Eric Yarnell, ND, RH(AHG)
Paeonia lactiflora (Chinese peony) and Paeonia brownii (California peony) relax smooth muscle tissue with a particular affinity for the female reproductive tract. They also have a range of other intriguing activities.
Chinese peony root comes in two different forms. White peony (bai shao in Chinese) is root without any bark, while red peony (chi shao) retains the bark. White peony is also usually obtained from cultivated sources, while red peony is more often from wild-crafted plants. White peony is considered more stimulating, while red peony is more tonifying according to traditional Chinese medicine.
The root with bark is the part of California peony utilized in medicine. Though Paeonia suffructicosa (tree peony, mu dan pi) root bark is also utilized in traditional Asian medicine, its intricacies will not be considered here.
Peonies and Female Reproductive Problems
As stated above, the principal use of all peonies is to relax the uterus. This is most helpful in patients with dysmenorrhea but is also relevant in relieving hot flashes. Chinese peony has been well documented to reduce pro-inflammatory eicosanoid production in the uterus and to have analgesic activity (Shibata, et al. 1996; Kitade, et al. 1986). The usual dose of red or white peony as powder or decoction is 3 g, three to four times daily for acute problems. A tincture (1:3-1:5, 30% ethanol) can also be used at a dose of 2-3 ml, four times daily.

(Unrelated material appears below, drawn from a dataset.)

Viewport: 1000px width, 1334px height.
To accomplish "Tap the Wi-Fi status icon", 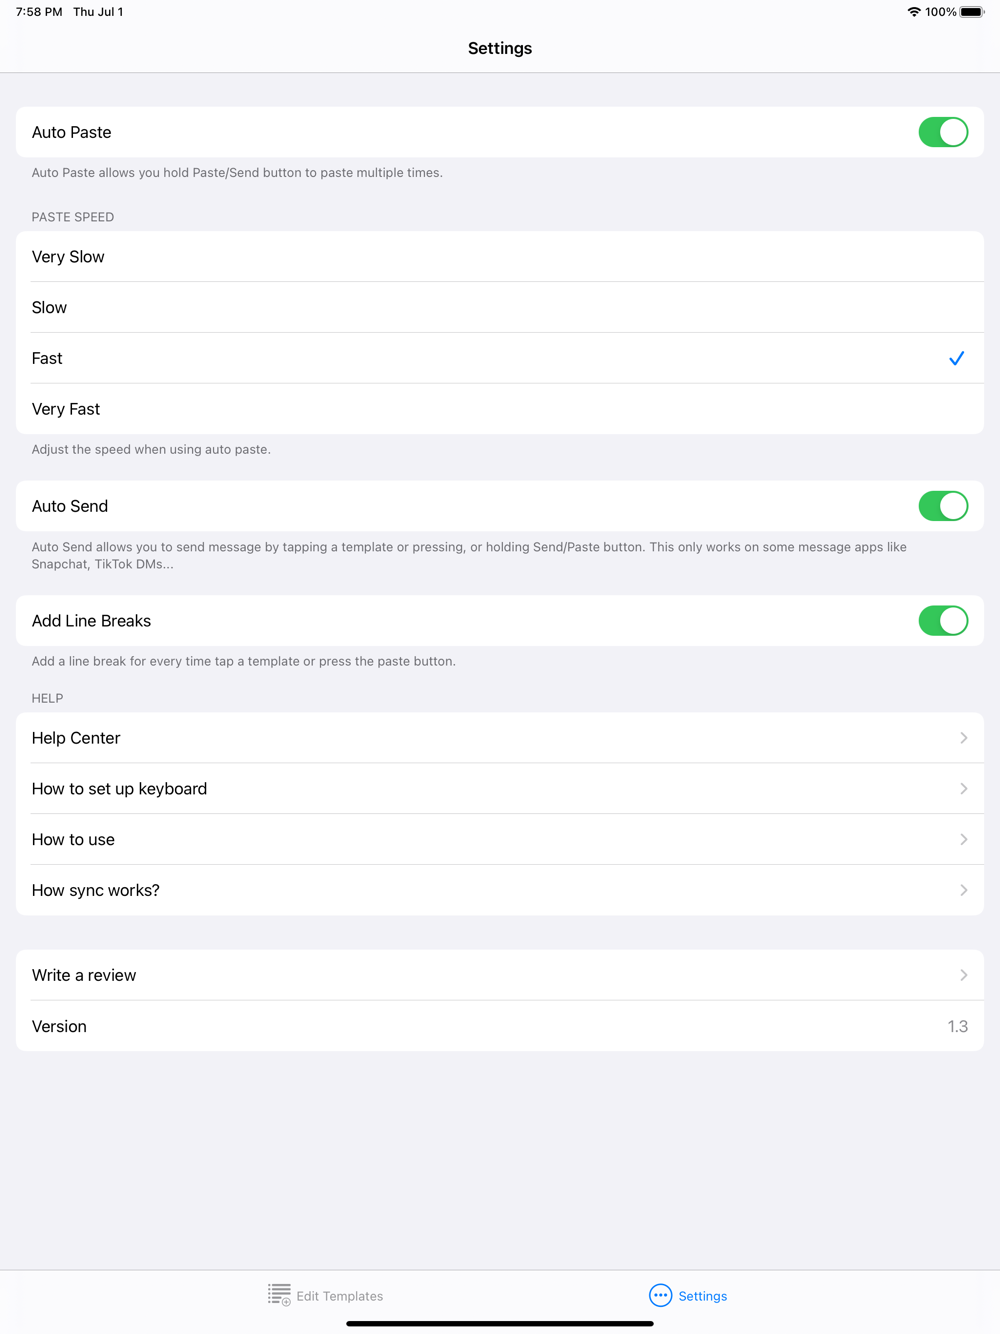I will point(914,12).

Most clinical trials on peony have involved traditional Chinese or Japanese herbal formulas, particularly toki-shakuyaku-san (TSS or dang gui shao yao san in Chinese) and shakuyaku-kanzo-to (SKT). TSS contains a combination of white peony, Atractylodes lancea (red atractylodes) rhizome, Alisma plantago-aquatica (alisma, water plantain) rhizome, Poria cocos (hoelen) sclerotium, Cnidium monnieri (cnidium) rhizome, and Angelica dahurica (Chinese angelica) root. SKT contains white peony and Glycyrrhiza uralensis (gan cao) or honey-fried root.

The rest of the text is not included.